RE: Coloured diacritics (Was: Transcoding Tamil in the presence of markup)

From: Philippe Verdy (verdy_p@wanadoo.fr)
Date: Tue Dec 09 2003 - 14:36:31 EST

  • Next message: Peter Kirk: "Re: Text Editors and Canonical Equivalence (was Coloured diacritics)"

    jon@hackcraft.net writes:
    > > > You might as well say that C code is not plain text because it too is
    > > > subject to special canons of interpretation.
    > >
    > > C, C++ and Java source files are not plain text as well (they
    > > have their own
    >
    > C, C++ and Java source files are plain text.
    >
    > > "text/*" MIME type, which is NOT "text/plain" notably because
    > > of the rules
    >
    > I've seen text/cpp and text/java, but really there are no such
    > types. I've also
    > seen text/x-source-code which is at least legal, if of little value to
    > interoperability.
    >
    > The correct MIME type for C and C++ source files is text/plain.

    This is where I disagree: a plain text file makes no difference of
    interpretation between their meta-linguistic meaning for the programming
    language that uses and need it, and the same characters used to create
    string constants or identifier names.

    Unicode cannot, and must not, specify how the meta-characters used in a
    programming language must combine with other actual strings that are treated
    by the language syntax itself as _separate tokens_. This means that the
    concept of combining sequences MUST NOT be used across all language token
    boundaries. These boundaries are out of the spec of Unicode, but part of the
    spec for the language, and they must be respected at the first level even
    before trying to create other combining sequences within the _same_ token.

    So even if "text/c", "text/cpp", "text/pascal" or "text/basic" are not
    officially registered (but "text/java" and "text/javascript" are
    registered...) it is important to handle text sources that aren't plain
    texts as another "text/*" type, for example "text/x-other" or
    "text/x-source" or "text/x-c" or "text/x-cpp".

    > I'd be prepared
    > to give good odds that that is the case with Java source files as well.

    As I said "text/java" is the appropriate MIME type for Java source files...

    > > associated with end-of-lines, notably in presence of comments).
    >
    > As source files (that is, at the stage in processing at which a
    > human user can see the source and edit it) the only handling required
    > for end-of-lines is converstion of new line function characters, the same
    > as for any other use of plain text.
    >
    > The treatment of end-of-lines as significant when processed (for example
    > following one-line // comments) is a matter of what an
    > application chooses to do with a particular character. This is no
    > different than an indexer deciding that a plain text file contains a
    > particular word, or for that matter in my putting coffee filters into my
    > basket if I see "coffee filters" written on my shopping list.

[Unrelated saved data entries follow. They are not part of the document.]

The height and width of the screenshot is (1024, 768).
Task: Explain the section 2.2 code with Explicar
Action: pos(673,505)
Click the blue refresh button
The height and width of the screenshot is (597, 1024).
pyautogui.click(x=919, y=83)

    Just imagine what would be created with your assumption with this source:
            const wchar_t c = L'?';
    where ? is a combining character. Using the plain/text content type for this
    C source would imply that it combines with the previous single-quote. This
    would create an opportunity for canonical composition, and thus would create
    an "equivalent" source file which would be:
            const wchar_t c = L§';
    where this § character is a composed character. Now the source file contains
    a
    syntax error and does not compile, even though the previous source compiled
    and was giving to the c constant the value of the codepoint coding the
    ? diacritic...

    Of course the programmer could avoid this nightmare by using numeric
    character
    references as in:
            const wchar_t c = L'\U000309';
    or may be (but less portable, as it assumes the runtime encoding form used
    by
    wchar_t as being UCS4 or UTF-16 or UTF2, when the source file may be coded
    in a non-Unicode charset):
            const wchar_t c = (wchar_t)0x000309ul;

    > > > But both XML/HTML/SGML and the various programming languages are plain
    > > text.
    > >
    > > See "text/xml", "text/html" and "text/sgml" MIME types. They also aren't
    > > "text/plain" so they have their own interpretation of Unicode characters
    > > which is not the one found in the Unicode standard.
    >
    > They have their own interpretation of tne Unicode characters which is *in
    > addition to*

    This is not *in addition* but *instead of* and thus this breaks the rule
    of Unicode conformance at that level, as the code point does not match the
    meaning REQUIRED by conforming applications as being a code point, coding
    an abstract character with a well-defined representative glyph and
    REQUIRED composability with surrounding characters.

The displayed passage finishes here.